A few minutes of preparation today can make a major difference if you ever need emergency assistance while traveling in India.
Emergencies during travel are stressful precisely because they happen in unfamiliar environments where your normal support systems are not available.
The preparation above does not prevent emergencies. It means that when one happens, you spend the first two minutes acting rather than searching, and that difference almost always determines how quickly and cleanly the situation resolves.
FAQs about Emergency Numbers and Safety Apps for Tourists
What emergency number should tourists call in India?
Tourists should call 112 for any emergency in India. It is the national emergency number and can connect you with police, ambulance, or fire services. If you remember only one emergency contact during your trip, make it 112.
What should I do if I lose my passport in India?
Report the loss to the nearest police station and obtain an FIR (First Information Report). Then contact your embassy or consulate to apply for an emergency travel document. Keeping passport copies and travel insurance details can make the process faster.
Can foreign tourists use emergency services in India?
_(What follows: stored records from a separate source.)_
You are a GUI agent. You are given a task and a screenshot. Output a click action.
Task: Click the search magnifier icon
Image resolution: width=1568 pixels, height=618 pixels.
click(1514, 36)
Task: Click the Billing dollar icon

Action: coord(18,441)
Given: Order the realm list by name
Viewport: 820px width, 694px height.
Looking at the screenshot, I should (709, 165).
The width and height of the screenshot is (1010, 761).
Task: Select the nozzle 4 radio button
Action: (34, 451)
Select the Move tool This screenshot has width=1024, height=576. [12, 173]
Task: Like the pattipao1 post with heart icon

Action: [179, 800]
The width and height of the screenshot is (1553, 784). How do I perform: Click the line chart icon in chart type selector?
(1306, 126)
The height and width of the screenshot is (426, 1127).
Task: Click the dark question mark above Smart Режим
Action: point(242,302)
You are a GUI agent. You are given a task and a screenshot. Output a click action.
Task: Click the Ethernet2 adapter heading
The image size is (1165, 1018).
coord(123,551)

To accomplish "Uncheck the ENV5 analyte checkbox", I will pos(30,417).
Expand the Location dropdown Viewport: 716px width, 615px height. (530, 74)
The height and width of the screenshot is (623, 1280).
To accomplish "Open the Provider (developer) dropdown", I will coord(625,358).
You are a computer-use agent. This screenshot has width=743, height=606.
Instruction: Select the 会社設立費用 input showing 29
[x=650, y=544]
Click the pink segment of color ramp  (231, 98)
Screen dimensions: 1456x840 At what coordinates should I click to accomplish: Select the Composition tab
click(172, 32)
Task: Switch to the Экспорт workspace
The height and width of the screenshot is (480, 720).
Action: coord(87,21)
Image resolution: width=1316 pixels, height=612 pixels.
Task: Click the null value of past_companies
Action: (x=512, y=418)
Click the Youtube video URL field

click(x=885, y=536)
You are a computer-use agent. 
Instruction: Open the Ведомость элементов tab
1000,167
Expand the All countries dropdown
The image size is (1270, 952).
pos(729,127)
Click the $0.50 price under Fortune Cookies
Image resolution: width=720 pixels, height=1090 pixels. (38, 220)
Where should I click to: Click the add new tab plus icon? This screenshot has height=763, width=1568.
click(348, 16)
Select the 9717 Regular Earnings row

Yes. Foreign tourists can access the same emergency services as local residents. You can call 112 for emergencies, 100 for police assistance, and 102 or 108 for ambulance services anywhere in India.
What is the tourist helpline number in India?
The India Tourist Helpline is available at 1363 or 1800-11-1363. It provides assistance to domestic and international travelers, including help with travel-related complaints, guidance, and emergency support.
What should I do if my phone is stolen while traveling in India?
Block your SIM card immediately through your mobile provider and file a police report. If tracking features such as Find My iPhone or Find My Device are enabled, use another device to lock or erase the phone remotely.
Which safety apps should tourists download before visiting India?
Useful safety apps include Google Maps with offline maps, WhatsApp for location sharing, Google Translate with offline language packs, and ride-hailing apps such as Uber and Ola. These apps can help with navigation, communication, and transportation during emergencies.
What should I do if I need medical help at night in India?
Call 102 or 108 for ambulance services and contact your hotel reception for local assistance. Many hotels can recommend nearby hospitals or arrange transportation. If you have travel insurance, contact the emergency assistance line as soon as possible.
How can solo travelers stay safe in India?
Keep emergency contacts saved on your phone, use trusted transportation services, share your live location with a trusted contact, and avoid isolated areas late at night. A charged phone and offline maps are also useful safety tools.
Does travel insurance cover emergencies in India?
Most travel insurance policies cover medical emergencies, hospitalization, evacuation, theft, and trip interruptions. Check your policy before travel and save the insurer’s emergency assistance number so you can get support quickly when needed.
Do emergency numbers in India work without mobile data?
Yes. Emergency numbers such as 112 can be called without mobile data because they use the cellular network rather than the internet. However, keeping your phone charged and maintaining an active connection is always recommended while traveling.
How can tourists prepare for emergencies before traveling in India?
Before arriving, save emergency numbers for tourists in India, download offline maps, set up emergency contacts on your phone, and keep copies of your passport and travel insurance details. These simple steps can make handling a travel emergency much easier.